RÉFLEXIONS pour Jr 5:1-31
Comme autrefois à Sodome, le Seigneur est prêt à épargner Jérusalem s'il s'y trouve ne serait-ce qu'un seul juste. Mais si, pour défendre les justes de Sodome, une voix humaine s'était élevée, ici le Seigneur lui-même est prêt à faire miséricorde à la ville tombée dans le péché. Seulement, il apparaît que même dans la pécheresse Sodome il s'est trouvé un juste, tandis que dans la ville de David il ne s'en est trouvé aucun. Le prophète dénonce non seulement ceux dont la richesse aide à pécher avec éclat, mais aussi les pauvres, ceux qui sont victimes des injustices commises par des fonctionnaires engraissés.
Pour ceux qui ont l'habitude de penser en catégories purement sociales, une telle approche est inacceptable : les pauvres, victimes de l'injustice, semblent déjà justifiés par leur situation écrasée. Mais eux aussi réagissent différemment aux mêmes circonstances difficiles. Le mal ne tient pas compte des clivages de fortune ; il est prêt à contaminer quiconque lui cède. Ceux qui protestent contre l'injustice commise à leur égard deviennent trop facilement injustes envers les autres.

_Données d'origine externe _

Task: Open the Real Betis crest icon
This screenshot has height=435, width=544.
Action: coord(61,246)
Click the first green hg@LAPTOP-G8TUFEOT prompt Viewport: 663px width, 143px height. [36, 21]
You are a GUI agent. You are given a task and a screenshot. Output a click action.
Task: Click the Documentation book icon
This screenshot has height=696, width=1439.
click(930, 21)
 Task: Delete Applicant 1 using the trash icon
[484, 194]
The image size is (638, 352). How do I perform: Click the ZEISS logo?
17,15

Il faudra répondre de tout cela, mais cette fois encore le Seigneur avertit qu'il ne permettra pas la ruine totale du peuple et ne l'exterminera pas jusqu'au bout. Si les malheurs qui devaient s'abattre sur les pécheurs nous paraissent excessifs, pensons au fait que, par nos péchés, nous méritons souvent infiniment plus que ce qui nous arrive. Et déjà dans le fait que les calamités se révèlent moindres qu'elles auraient pu l'être, il faut voir une manifestation de sa miséricorde envers nous.